#### [What you need to do]
Please render every line of the dataset rows below as a Markdown table with the columns "No." and "Line", numbering the lines in order and skipping blank ones. Leave the pictures out.
::: Records for the exercise :::
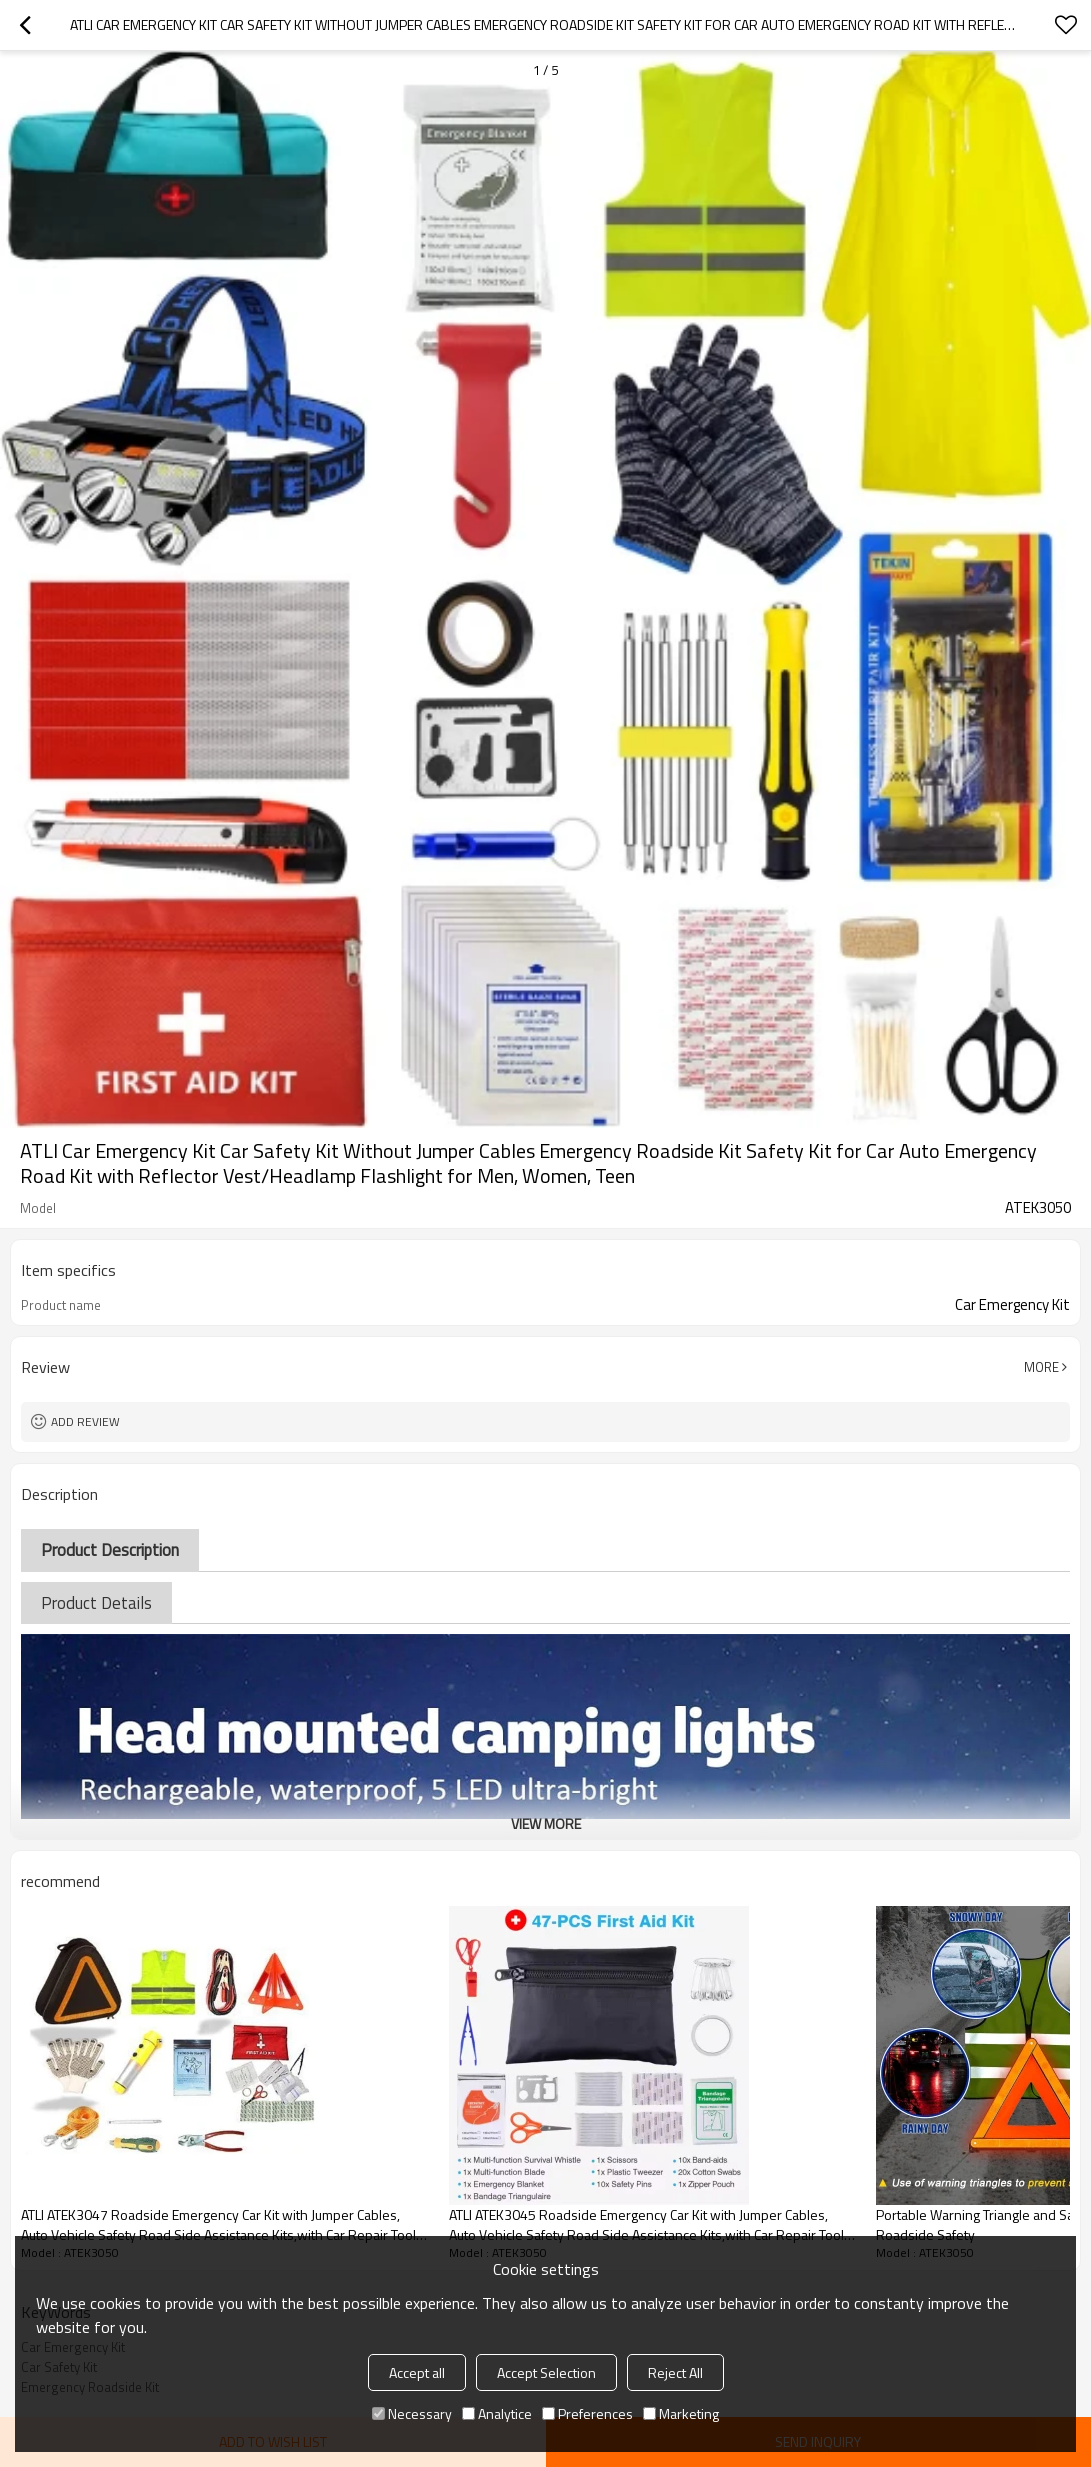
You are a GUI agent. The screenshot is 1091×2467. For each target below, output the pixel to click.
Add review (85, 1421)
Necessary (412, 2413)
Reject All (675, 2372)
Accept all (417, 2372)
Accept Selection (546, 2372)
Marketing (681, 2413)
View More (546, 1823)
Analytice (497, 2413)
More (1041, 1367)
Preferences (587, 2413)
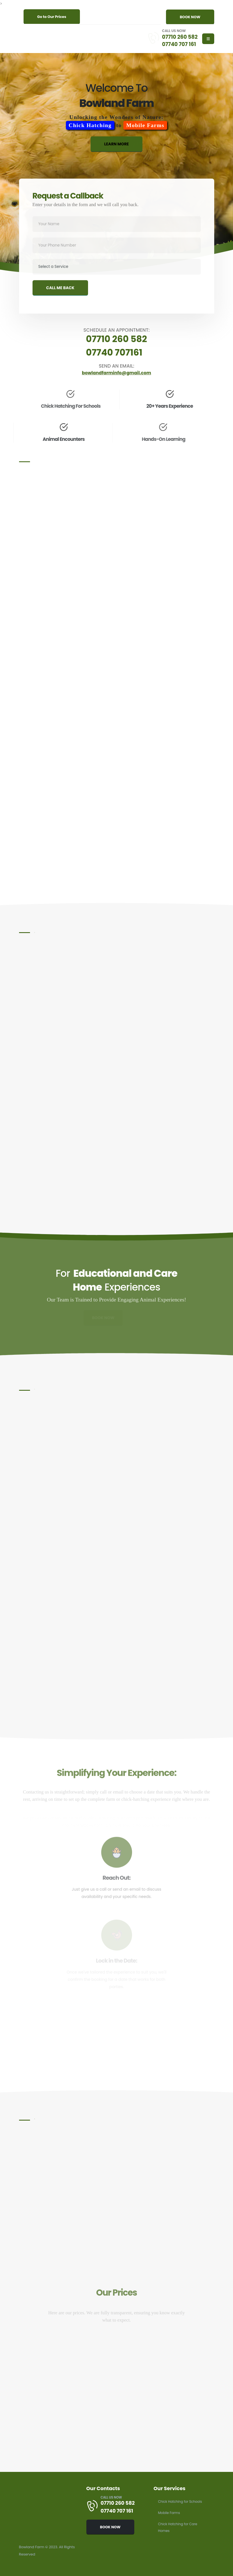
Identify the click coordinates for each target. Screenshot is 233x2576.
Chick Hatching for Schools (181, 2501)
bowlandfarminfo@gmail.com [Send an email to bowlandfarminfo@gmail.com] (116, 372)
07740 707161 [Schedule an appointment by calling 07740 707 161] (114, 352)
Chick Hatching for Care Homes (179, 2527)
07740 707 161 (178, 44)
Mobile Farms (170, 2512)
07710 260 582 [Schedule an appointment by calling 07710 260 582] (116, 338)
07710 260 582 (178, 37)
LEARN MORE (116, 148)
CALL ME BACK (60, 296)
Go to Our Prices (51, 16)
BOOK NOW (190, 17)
:::
#### [Exercise solution]
| No. | Line |
|---|---|
| 1 | You are a GUI agent. The screenshot is 1091×2467. For each target below, output the pixel to click. |
| 2 | Add review (85, 1421) |
| 3 | Necessary (412, 2413) |
| 4 | Reject All (675, 2372) |
| 5 | Accept all (417, 2372) |
| 6 | Accept Selection (546, 2372) |
| 7 | Marketing (681, 2413) |
| 8 | View More (546, 1823) |
| 9 | Analytice (497, 2413) |
| 10 | More (1041, 1367) |
| 11 | Preferences (587, 2413) |
| 12 | Identify the click coordinates for each target. Screenshot is 233x2576. |
| 13 | Chick Hatching for Schools (181, 2501) |
| 14 | bowlandfarminfo@gmail.com [Send an email to bowlandfarminfo@gmail.com] (116, 372) |
| 15 | 07740 707161 [Schedule an appointment by calling 07740 707 161] (114, 352) |
| 16 | Chick Hatching for Care Homes (179, 2527) |
| 17 | 07740 707 161 (178, 44) |
| 18 | Mobile Farms (170, 2512) |
| 19 | 07710 260 582 [Schedule an appointment by calling 07710 260 582] (116, 338) |
| 20 | 07710 260 582 (178, 37) |
| 21 | LEARN MORE (116, 148) |
| 22 | CALL ME BACK (60, 296) |
| 23 | Go to Our Prices (51, 16) |
| 24 | BOOK NOW (190, 17) |